** The data follows **
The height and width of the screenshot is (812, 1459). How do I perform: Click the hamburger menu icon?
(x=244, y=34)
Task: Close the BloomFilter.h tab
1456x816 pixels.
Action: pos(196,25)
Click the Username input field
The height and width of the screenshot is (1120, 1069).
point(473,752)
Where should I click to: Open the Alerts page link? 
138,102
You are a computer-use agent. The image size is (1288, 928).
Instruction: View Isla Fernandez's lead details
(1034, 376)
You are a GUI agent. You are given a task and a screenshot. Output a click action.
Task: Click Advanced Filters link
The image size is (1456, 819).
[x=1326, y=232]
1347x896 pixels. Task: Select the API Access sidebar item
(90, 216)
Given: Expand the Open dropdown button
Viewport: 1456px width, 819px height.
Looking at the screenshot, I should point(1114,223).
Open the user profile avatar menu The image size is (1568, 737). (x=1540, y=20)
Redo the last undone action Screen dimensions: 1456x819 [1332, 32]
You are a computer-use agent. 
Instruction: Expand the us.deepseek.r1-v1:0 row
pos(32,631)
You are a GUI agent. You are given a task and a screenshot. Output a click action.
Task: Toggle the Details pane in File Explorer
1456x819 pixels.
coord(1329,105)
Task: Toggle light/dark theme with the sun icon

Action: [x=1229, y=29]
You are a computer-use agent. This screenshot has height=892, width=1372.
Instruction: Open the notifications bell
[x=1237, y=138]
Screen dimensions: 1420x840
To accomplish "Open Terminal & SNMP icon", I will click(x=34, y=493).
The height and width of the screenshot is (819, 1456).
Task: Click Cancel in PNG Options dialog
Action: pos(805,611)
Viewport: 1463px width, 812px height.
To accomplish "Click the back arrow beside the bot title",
** End of The data **
→ What you should do
The material is to be written out once more, exactly and in full.

→ Task result
The height and width of the screenshot is (812, 1459). How do I perform: Click the hamburger menu icon?
(x=244, y=34)
Task: Close the BloomFilter.h tab
1456x816 pixels.
Action: pos(196,25)
Click the Username input field
The height and width of the screenshot is (1120, 1069).
point(473,752)
Where should I click to: Open the Alerts page link? 
138,102
You are a computer-use agent. The image size is (1288, 928).
Instruction: View Isla Fernandez's lead details
(1034, 376)
You are a GUI agent. You are given a task and a screenshot. Output a click action.
Task: Click Advanced Filters link
The image size is (1456, 819).
[x=1326, y=232]
1347x896 pixels. Task: Select the API Access sidebar item
(90, 216)
Given: Expand the Open dropdown button
Viewport: 1456px width, 819px height.
Looking at the screenshot, I should point(1114,223).
Open the user profile avatar menu The image size is (1568, 737). (x=1540, y=20)
Redo the last undone action Screen dimensions: 1456x819 [1332, 32]
You are a computer-use agent. 
Instruction: Expand the us.deepseek.r1-v1:0 row
pos(32,631)
You are a GUI agent. You are given a task and a screenshot. Output a click action.
Task: Toggle the Details pane in File Explorer
1456x819 pixels.
coord(1329,105)
Task: Toggle light/dark theme with the sun icon

Action: [x=1229, y=29]
You are a computer-use agent. This screenshot has height=892, width=1372.
Instruction: Open the notifications bell
[x=1237, y=138]
Screen dimensions: 1420x840
To accomplish "Open Terminal & SNMP icon", I will click(x=34, y=493).
The height and width of the screenshot is (819, 1456).
Task: Click Cancel in PNG Options dialog
Action: pos(805,611)
Viewport: 1463px width, 812px height.
To accomplish "Click the back arrow beside the bot title",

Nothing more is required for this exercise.